→ **Exercise**:
From the line holding "The height and width of the screenshot is (726, 1290)." to the final line below, restate each line word for word and add nothing.
Input: Begin
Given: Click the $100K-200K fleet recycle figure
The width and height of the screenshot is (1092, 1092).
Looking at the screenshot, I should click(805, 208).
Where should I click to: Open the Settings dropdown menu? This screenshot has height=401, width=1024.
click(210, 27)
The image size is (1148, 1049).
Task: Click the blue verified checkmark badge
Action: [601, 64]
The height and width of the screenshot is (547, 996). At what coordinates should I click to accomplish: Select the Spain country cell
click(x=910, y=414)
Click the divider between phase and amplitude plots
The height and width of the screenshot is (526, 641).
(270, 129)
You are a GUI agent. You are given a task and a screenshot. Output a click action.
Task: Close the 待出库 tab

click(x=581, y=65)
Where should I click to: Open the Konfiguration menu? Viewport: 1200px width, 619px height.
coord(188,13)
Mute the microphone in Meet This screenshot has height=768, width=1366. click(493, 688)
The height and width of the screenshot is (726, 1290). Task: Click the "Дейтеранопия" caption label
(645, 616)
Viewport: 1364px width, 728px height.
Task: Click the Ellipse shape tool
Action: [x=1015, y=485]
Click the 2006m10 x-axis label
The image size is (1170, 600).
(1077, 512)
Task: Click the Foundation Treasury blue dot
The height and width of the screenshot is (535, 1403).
Input: End
→ **Reply to the exercise**:
The height and width of the screenshot is (726, 1290). Task: Click the "Дейтеранопия" caption label
(645, 616)
Viewport: 1364px width, 728px height.
Task: Click the Ellipse shape tool
Action: [x=1015, y=485]
Click the 2006m10 x-axis label
The image size is (1170, 600).
(1077, 512)
Task: Click the Foundation Treasury blue dot
The height and width of the screenshot is (535, 1403).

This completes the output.